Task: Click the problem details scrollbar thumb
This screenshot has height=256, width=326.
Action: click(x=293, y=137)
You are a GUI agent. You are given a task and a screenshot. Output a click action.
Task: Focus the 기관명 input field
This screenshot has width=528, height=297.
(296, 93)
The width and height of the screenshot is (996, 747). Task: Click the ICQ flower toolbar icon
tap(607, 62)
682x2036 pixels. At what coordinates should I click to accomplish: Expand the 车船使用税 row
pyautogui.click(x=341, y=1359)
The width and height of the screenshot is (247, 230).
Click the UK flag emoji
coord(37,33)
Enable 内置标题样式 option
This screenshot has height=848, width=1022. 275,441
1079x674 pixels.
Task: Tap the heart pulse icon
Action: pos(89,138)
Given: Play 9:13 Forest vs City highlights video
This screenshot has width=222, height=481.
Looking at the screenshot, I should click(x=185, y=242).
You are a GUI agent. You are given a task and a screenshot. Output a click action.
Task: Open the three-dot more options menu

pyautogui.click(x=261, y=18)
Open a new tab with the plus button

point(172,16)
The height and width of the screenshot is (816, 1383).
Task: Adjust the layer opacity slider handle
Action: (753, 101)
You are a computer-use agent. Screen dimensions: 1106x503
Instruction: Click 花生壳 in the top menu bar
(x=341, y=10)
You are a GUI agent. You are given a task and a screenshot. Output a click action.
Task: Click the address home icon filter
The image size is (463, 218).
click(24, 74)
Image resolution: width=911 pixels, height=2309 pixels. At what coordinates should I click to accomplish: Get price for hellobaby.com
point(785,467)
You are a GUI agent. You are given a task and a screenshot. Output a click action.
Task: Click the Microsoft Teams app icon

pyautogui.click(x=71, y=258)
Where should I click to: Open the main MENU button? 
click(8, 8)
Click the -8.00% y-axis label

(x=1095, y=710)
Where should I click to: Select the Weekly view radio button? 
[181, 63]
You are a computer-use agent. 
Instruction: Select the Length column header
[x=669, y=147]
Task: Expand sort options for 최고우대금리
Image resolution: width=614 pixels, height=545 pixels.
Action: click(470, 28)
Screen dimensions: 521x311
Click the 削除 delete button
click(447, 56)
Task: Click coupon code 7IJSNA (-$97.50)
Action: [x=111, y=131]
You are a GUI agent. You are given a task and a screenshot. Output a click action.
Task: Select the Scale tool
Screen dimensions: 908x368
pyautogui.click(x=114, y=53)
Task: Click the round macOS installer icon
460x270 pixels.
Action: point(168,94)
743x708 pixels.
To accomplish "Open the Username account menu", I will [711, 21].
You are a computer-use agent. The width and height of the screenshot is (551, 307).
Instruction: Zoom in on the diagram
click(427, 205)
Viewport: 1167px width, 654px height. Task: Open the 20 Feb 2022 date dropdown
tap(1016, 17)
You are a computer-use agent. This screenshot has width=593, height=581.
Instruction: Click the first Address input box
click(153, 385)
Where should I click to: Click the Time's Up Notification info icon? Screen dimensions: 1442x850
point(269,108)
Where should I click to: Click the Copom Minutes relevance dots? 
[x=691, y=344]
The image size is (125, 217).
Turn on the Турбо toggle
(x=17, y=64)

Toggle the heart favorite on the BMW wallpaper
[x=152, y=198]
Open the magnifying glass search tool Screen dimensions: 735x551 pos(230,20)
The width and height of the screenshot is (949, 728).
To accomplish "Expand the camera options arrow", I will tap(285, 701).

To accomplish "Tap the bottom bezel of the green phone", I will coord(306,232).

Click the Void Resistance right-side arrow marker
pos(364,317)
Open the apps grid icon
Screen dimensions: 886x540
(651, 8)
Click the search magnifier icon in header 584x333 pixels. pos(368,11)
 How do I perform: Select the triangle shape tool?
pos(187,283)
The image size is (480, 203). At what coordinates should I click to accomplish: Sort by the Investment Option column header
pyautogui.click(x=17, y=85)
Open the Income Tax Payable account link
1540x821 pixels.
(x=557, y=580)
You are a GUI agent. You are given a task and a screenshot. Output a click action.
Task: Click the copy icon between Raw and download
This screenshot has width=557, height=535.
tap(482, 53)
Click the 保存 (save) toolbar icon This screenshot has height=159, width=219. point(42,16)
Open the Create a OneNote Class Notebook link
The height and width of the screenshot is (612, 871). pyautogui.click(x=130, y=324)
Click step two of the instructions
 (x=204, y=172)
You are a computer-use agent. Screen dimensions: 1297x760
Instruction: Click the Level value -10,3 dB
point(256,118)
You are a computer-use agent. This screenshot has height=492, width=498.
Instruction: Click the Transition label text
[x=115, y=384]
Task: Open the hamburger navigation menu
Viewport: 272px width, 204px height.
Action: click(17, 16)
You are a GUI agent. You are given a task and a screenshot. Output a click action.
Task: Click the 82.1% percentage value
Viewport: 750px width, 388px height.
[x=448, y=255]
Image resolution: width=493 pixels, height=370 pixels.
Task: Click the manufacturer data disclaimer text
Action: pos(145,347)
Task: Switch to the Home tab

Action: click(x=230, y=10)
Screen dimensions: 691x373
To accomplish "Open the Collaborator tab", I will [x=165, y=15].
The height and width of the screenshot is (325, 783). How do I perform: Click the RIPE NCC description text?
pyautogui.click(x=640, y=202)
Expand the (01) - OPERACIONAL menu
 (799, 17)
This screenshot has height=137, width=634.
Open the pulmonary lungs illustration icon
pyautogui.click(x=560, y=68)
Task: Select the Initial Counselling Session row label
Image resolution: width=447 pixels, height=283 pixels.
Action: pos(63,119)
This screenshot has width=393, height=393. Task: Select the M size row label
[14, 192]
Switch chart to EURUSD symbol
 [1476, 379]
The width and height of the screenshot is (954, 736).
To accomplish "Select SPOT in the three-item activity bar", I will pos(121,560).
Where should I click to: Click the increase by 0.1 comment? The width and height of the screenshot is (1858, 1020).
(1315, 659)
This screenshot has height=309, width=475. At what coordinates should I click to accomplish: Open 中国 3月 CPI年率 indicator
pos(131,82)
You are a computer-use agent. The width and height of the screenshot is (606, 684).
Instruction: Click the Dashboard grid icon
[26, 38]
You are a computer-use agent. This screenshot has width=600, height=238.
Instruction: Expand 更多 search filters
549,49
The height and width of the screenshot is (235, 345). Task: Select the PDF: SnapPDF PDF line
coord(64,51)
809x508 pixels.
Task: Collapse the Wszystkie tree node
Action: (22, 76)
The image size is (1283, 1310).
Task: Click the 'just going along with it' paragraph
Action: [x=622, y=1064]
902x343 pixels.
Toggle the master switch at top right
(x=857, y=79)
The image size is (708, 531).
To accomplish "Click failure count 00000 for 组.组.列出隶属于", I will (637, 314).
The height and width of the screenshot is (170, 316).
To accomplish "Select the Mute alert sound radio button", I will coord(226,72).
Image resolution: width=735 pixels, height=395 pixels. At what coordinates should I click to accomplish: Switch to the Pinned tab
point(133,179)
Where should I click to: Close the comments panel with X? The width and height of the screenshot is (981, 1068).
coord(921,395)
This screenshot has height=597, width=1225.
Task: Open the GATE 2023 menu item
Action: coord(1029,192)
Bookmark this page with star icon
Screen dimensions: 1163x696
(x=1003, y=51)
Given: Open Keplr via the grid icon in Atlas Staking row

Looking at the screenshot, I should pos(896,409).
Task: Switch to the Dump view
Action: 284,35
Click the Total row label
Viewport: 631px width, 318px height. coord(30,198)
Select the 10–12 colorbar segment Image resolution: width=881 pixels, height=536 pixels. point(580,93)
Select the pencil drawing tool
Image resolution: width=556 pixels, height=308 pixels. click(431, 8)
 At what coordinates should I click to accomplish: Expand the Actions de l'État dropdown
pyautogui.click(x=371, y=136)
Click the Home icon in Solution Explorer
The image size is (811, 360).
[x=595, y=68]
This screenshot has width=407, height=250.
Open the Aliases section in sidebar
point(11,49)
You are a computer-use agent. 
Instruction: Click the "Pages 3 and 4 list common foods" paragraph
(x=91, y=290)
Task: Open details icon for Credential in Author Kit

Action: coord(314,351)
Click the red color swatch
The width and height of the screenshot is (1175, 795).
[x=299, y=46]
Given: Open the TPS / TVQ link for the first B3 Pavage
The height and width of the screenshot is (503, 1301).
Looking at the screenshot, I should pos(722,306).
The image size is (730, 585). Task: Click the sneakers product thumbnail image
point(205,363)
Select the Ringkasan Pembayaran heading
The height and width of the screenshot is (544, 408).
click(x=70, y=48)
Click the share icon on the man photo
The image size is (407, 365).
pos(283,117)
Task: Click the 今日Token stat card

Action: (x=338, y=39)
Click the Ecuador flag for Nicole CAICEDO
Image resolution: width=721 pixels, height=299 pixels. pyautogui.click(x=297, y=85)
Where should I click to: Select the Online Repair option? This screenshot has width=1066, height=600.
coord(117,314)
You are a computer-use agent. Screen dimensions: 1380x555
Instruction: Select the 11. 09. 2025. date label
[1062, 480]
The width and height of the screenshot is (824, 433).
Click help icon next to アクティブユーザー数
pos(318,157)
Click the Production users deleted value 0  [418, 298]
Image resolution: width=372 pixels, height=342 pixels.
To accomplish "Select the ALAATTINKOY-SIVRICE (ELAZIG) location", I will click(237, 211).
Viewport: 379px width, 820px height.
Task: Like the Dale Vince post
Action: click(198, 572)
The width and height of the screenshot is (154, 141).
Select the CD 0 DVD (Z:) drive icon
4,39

--------------------------------

Exercise
Write out the material above exactly, please, from its first line up to and including the line where "Screen dimensions: 521x311" appears, and stop there.

The answer
Task: Click the problem details scrollbar thumb
This screenshot has height=256, width=326.
Action: click(x=293, y=137)
You are a GUI agent. You are given a task and a screenshot. Output a click action.
Task: Focus the 기관명 input field
This screenshot has width=528, height=297.
(296, 93)
The width and height of the screenshot is (996, 747). Task: Click the ICQ flower toolbar icon
tap(607, 62)
682x2036 pixels. At what coordinates should I click to accomplish: Expand the 车船使用税 row
pyautogui.click(x=341, y=1359)
The width and height of the screenshot is (247, 230).
Click the UK flag emoji
coord(37,33)
Enable 内置标题样式 option
This screenshot has height=848, width=1022. 275,441
1079x674 pixels.
Task: Tap the heart pulse icon
Action: pos(89,138)
Given: Play 9:13 Forest vs City highlights video
This screenshot has width=222, height=481.
Looking at the screenshot, I should click(x=185, y=242).
You are a GUI agent. You are given a task and a screenshot. Output a click action.
Task: Open the three-dot more options menu

pyautogui.click(x=261, y=18)
Open a new tab with the plus button

point(172,16)
The height and width of the screenshot is (816, 1383).
Task: Adjust the layer opacity slider handle
Action: (753, 101)
You are a computer-use agent. Screen dimensions: 1106x503
Instruction: Click 花生壳 in the top menu bar
(x=341, y=10)
You are a GUI agent. You are given a task and a screenshot. Output a click action.
Task: Click the address home icon filter
The image size is (463, 218).
click(24, 74)
Image resolution: width=911 pixels, height=2309 pixels. At what coordinates should I click to accomplish: Get price for hellobaby.com
point(785,467)
You are a GUI agent. You are given a task and a screenshot. Output a click action.
Task: Click the Microsoft Teams app icon

pyautogui.click(x=71, y=258)
Where should I click to: Open the main MENU button? 
click(8, 8)
Click the -8.00% y-axis label

(x=1095, y=710)
Where should I click to: Select the Weekly view radio button? 
[181, 63]
You are a computer-use agent. 
Instruction: Select the Length column header
[x=669, y=147]
Task: Expand sort options for 최고우대금리
Image resolution: width=614 pixels, height=545 pixels.
Action: click(470, 28)
Screen dimensions: 521x311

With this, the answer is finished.